Dados de Dadá

 


 

 

Por Rafael Castillo Zapata.

Un puñado de jóvenes desesperados sube a la tarima de un oscuro café de Zúrich en plena Guerra Mundial. Corre el año 1916 y en la ciudad suiza donde confluyen las confusas corrientes de todo lo que el enfrentamiento bélico ha desparramado por el mundo, se encuentran, de pronto, una serie de desadaptados, objetores de conciencia, prófugos del servicio militar, artistas del hambre, pícaros de toda laya y metralla, que organizan una alocada y disparatada máquina de escándalos.

Están contra todos los ideales que sustentan la barbarie desencadenada por los apetitos de las grandes potencias y, desde la precariedad de sus posiciones marginales, en la retaguardia del frente donde todo es destrucción y muerte, fundan lo que será la primera vanguardia estética del siglo XX, si obviamos por un momento la facinerosa farsa fascista iniciada en 1909 por Marinetti y sus milicianos futuristas.

Así, en un café de Zúrich, bautizado como Cabaret Voltaire, con la intervención de Hugo Ball y Jenny Hennings, de Jean Arp y Sophie Taueber, de Richard Huelsenbeck y Tristan Tzara, entre otros, nace Dadá.

Rompiendo con todas las expectativas de un teatro de vaudeville, la alocada troupe improvisa sobre el tablado una serie de acciones que anuncian las performances y los happenings del arte del futuro: recitales de poemas sin sentido, danzas improvisadas sobre la marcha al son de una orquestación de ruidos, parodias grotescas del teatro burgués, réplicas sardónicas de los recitales líricos y los conciertos.

El público se enardece frente a aquel batiburrillo de provocaciones y desafíos, y reacciona. Se arma la bella trifulca y todo es confrontación festiva, cínica hilaridad y desparpajo irresponsable.

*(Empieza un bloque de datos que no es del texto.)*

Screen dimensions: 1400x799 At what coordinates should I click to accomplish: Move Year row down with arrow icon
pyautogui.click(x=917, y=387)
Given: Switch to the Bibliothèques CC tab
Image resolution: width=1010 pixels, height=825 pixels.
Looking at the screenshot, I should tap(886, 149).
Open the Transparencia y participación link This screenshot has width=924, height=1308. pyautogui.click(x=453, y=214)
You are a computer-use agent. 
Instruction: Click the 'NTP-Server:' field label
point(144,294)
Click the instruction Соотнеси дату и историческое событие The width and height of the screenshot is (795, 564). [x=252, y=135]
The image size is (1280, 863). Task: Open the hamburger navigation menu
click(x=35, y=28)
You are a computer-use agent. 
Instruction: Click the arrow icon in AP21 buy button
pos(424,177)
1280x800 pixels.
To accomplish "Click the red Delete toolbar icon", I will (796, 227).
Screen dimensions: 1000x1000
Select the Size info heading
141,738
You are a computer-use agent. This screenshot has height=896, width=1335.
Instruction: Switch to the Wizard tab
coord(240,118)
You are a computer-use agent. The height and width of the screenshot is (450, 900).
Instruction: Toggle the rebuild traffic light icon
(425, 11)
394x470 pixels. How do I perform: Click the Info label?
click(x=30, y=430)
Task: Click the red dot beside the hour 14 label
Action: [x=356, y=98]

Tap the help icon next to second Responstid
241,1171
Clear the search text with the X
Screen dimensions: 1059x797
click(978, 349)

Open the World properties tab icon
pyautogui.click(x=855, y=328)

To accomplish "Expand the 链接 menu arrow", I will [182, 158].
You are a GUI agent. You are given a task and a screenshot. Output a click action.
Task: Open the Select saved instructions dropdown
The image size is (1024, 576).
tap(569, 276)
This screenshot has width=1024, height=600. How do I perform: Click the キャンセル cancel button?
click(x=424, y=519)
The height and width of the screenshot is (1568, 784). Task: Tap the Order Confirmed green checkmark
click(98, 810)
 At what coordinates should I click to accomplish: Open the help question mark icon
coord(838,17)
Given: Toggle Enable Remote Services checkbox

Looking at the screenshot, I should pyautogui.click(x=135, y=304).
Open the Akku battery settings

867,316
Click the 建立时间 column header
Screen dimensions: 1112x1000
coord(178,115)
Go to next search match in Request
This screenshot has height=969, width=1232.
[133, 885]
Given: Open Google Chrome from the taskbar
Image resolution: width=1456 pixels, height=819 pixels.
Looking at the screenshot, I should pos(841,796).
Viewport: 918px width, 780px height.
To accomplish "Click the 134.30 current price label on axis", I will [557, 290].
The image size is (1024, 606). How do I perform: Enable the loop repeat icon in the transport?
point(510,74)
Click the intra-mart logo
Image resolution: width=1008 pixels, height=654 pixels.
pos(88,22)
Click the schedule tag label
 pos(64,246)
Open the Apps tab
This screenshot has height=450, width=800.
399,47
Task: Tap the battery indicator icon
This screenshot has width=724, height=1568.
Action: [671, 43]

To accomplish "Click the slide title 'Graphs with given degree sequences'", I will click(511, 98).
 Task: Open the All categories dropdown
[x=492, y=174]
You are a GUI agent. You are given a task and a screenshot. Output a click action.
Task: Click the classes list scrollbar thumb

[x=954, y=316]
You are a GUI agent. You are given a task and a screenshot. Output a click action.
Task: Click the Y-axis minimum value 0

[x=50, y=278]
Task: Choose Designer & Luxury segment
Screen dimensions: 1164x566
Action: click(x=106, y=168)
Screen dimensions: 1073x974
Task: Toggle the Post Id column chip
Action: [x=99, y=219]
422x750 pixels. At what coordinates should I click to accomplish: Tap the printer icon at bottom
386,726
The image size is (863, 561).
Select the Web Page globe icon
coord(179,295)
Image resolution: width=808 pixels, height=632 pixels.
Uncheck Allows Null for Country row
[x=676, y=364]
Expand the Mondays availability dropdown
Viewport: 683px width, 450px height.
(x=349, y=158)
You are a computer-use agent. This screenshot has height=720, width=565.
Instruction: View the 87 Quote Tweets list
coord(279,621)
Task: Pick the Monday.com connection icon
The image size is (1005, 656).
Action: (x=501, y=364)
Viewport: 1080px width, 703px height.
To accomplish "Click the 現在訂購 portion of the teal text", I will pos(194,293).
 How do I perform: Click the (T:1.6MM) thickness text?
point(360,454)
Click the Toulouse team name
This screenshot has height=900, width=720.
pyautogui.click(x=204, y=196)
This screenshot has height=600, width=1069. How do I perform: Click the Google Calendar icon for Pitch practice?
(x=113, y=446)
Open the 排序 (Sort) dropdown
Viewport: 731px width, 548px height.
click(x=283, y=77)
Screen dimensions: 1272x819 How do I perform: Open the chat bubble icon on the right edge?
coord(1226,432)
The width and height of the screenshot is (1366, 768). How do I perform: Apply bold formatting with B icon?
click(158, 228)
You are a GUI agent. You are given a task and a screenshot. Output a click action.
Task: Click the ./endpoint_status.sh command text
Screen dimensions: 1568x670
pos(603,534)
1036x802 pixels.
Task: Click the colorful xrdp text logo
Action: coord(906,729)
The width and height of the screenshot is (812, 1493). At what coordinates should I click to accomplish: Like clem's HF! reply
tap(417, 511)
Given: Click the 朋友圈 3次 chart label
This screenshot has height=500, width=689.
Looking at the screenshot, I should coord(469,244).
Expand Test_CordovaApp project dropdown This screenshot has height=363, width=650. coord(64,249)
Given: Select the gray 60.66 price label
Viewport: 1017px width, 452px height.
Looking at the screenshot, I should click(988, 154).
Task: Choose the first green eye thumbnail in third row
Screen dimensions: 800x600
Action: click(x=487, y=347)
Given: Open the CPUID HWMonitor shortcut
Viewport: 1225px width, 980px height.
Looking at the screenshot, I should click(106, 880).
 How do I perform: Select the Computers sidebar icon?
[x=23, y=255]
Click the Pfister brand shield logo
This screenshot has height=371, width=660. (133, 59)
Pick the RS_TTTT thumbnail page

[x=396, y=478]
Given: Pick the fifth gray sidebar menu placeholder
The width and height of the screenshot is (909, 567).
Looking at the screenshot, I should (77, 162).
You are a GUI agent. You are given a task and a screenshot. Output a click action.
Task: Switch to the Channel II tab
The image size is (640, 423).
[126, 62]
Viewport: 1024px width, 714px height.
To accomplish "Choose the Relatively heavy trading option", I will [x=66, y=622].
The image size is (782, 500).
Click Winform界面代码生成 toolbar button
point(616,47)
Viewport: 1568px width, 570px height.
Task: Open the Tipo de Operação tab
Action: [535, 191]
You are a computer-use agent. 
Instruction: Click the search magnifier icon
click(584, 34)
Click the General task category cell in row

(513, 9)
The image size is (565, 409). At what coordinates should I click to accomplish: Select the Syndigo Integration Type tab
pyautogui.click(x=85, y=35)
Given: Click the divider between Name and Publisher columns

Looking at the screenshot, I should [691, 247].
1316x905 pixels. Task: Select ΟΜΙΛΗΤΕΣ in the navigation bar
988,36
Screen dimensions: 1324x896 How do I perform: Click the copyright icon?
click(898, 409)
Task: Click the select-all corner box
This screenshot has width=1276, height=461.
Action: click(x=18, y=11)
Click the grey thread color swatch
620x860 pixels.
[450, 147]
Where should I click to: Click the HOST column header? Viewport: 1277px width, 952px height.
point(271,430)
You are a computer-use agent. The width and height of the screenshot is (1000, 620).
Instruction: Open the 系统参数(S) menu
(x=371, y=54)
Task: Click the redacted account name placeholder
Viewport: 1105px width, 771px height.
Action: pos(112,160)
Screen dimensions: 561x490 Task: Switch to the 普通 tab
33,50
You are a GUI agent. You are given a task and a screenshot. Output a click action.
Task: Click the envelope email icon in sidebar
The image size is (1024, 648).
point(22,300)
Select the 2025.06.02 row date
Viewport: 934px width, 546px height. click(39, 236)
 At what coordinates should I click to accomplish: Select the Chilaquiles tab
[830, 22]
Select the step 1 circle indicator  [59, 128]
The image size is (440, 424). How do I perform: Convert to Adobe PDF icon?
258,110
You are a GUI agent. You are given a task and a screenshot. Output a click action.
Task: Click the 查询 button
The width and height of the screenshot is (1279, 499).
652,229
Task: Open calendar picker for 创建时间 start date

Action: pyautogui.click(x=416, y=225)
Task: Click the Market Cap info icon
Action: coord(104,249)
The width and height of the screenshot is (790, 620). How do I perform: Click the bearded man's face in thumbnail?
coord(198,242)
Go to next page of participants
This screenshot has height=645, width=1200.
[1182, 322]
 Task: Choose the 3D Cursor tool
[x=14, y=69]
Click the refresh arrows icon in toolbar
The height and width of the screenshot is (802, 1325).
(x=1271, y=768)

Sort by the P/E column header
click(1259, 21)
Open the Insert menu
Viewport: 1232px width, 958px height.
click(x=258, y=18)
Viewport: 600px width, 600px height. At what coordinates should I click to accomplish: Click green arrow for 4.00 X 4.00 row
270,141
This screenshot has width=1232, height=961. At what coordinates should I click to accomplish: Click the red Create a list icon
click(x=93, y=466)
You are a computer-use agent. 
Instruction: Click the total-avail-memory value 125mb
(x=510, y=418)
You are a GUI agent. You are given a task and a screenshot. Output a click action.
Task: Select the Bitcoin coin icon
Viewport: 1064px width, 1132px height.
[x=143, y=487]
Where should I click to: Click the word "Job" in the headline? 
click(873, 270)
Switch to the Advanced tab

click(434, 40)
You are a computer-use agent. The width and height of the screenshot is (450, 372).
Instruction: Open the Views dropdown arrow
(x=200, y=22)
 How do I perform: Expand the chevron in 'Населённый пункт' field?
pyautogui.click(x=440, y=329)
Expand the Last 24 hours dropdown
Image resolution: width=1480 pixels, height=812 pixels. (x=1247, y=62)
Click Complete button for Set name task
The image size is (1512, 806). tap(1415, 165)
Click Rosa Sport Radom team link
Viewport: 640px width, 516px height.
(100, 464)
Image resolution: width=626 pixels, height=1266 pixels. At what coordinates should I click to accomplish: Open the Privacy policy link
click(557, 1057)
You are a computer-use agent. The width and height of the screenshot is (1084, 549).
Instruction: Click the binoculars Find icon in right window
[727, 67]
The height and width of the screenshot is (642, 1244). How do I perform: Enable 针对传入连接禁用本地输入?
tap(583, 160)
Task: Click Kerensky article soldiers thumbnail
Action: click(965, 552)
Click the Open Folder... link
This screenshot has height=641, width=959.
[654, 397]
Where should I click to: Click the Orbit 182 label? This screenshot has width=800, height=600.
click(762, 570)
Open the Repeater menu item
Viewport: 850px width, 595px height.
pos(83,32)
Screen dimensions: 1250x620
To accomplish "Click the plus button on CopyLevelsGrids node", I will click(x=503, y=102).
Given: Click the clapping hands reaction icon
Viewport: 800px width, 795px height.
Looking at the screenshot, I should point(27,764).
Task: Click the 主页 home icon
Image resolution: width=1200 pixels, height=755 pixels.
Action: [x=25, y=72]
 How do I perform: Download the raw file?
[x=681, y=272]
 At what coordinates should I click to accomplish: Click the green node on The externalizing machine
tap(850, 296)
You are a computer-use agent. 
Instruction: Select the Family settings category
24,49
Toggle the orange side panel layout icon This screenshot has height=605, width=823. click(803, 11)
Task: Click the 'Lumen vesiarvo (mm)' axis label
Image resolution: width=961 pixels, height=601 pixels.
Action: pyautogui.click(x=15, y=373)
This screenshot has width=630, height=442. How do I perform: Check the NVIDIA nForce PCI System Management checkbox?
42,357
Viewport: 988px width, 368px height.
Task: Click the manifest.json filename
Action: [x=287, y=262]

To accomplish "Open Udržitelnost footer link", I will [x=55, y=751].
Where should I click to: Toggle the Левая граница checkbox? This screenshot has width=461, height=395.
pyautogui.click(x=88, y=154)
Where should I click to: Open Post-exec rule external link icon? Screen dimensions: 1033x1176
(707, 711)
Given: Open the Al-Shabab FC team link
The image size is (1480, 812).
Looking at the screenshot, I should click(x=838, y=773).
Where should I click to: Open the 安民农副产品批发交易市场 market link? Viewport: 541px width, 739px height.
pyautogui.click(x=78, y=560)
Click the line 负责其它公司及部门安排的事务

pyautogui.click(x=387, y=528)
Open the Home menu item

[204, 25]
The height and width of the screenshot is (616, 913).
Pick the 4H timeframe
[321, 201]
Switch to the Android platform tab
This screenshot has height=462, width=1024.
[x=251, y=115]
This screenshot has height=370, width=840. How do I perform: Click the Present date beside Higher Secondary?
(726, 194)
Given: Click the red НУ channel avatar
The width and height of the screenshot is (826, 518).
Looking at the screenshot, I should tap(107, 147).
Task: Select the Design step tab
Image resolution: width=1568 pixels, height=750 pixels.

Así se sientan las bases del arte moderno que, una vez acabada la guerra, se va a desplegar en diferentes direcciones, derivando en formas más o menos politizadas, como ocurre en la Alemania de la Republica de Weimar, donde Dadá vira a la izquierda, generando un arte agresivo, comprometido con los ideales de la revolución bolchevique, que inspira a los espartaquistas nativos, y donde florecen el collage y el fotomontaje y brillan los talentos de Raoul Hausmann y Hannah Hoch, de los hermanos Heartfield, de Georg Grosz y del gran Kurt Schwitters, el alocado autor de obras portentosas como la Ur-sonate y el Merzbau, o hacia experiencias narcóticas u oníricas, como va a ocurrir en París, cuando Tristan Tzara llegue con la buena nueva del dadaísmo zuriqués y seduzca a un crédulo Breton, y al resto de sus bisoños compañeros de andanzas literarias, con sus arranques nihilistas y sus prédicas sin sentido.

De esta rama gala del dadaísmo, una vez pasada la primera fiebre, surgirá una forma más compleja y más aparatosa de organización artística, esa mezcla de candor lúdico y de temeridad, de despreocupación infantil y de compromiso político que fue el surrealismo, su vástago más robusto y duradero.